Friday, January 15, 2016

The fire went out last night, and now the chairs are too cold to sit on and the coffee cups rattle in their saucers.

All week I've felt water-logged and unproductive. Yet it turns out that in fact I have written poems, revised poems, read books, submitted work, received rejections, copied out other people's poems, applied for a grant, written a teaching syllabus, played music, cooked meals, run errands, dealt with my son's college applications, and gone snowshoeing. I wonder why that still feels like nothing? Brains can be so silly.

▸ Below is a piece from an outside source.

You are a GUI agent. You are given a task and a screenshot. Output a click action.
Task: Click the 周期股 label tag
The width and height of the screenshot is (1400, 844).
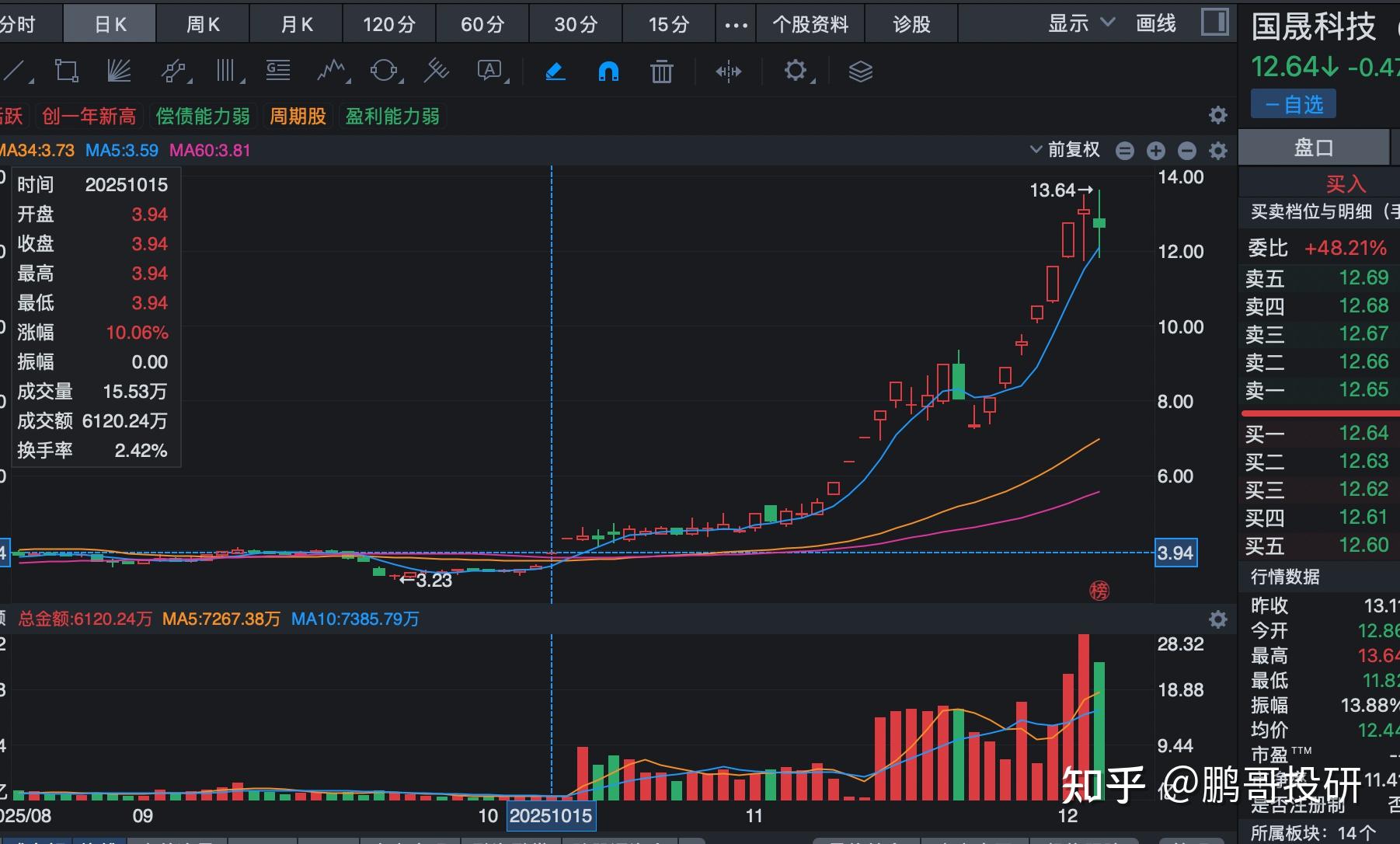tap(298, 115)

And this morning I'm bringing in the car for an oil change, which means sitting in a greasy old chair reading The New Yorker, glancing occasionally at ragged deer-hunting and air-filter posters while the minus-zero cold creeps up from the cement floor and shy men in trucker hats nod at me, half-pleased, half-alarmed, as they pass by. It's a sweet enough way to spend an hour, except for the frozen feet.

1 comment:

Ruth said...

".....shy men in trucker hats nod at me, half-pleased, half-alarmed, as they pass by. It's sweet enough way to spend an hour, except for the frozen feet." How well I know this scene and yet, so often I have much in common with these guys. gthey are not unllike the happier patrons of the local blue-collar bar where I sing on Thursdays.

The brain is indeed a silly thing. Some of my most productive days feel like nothing has happened.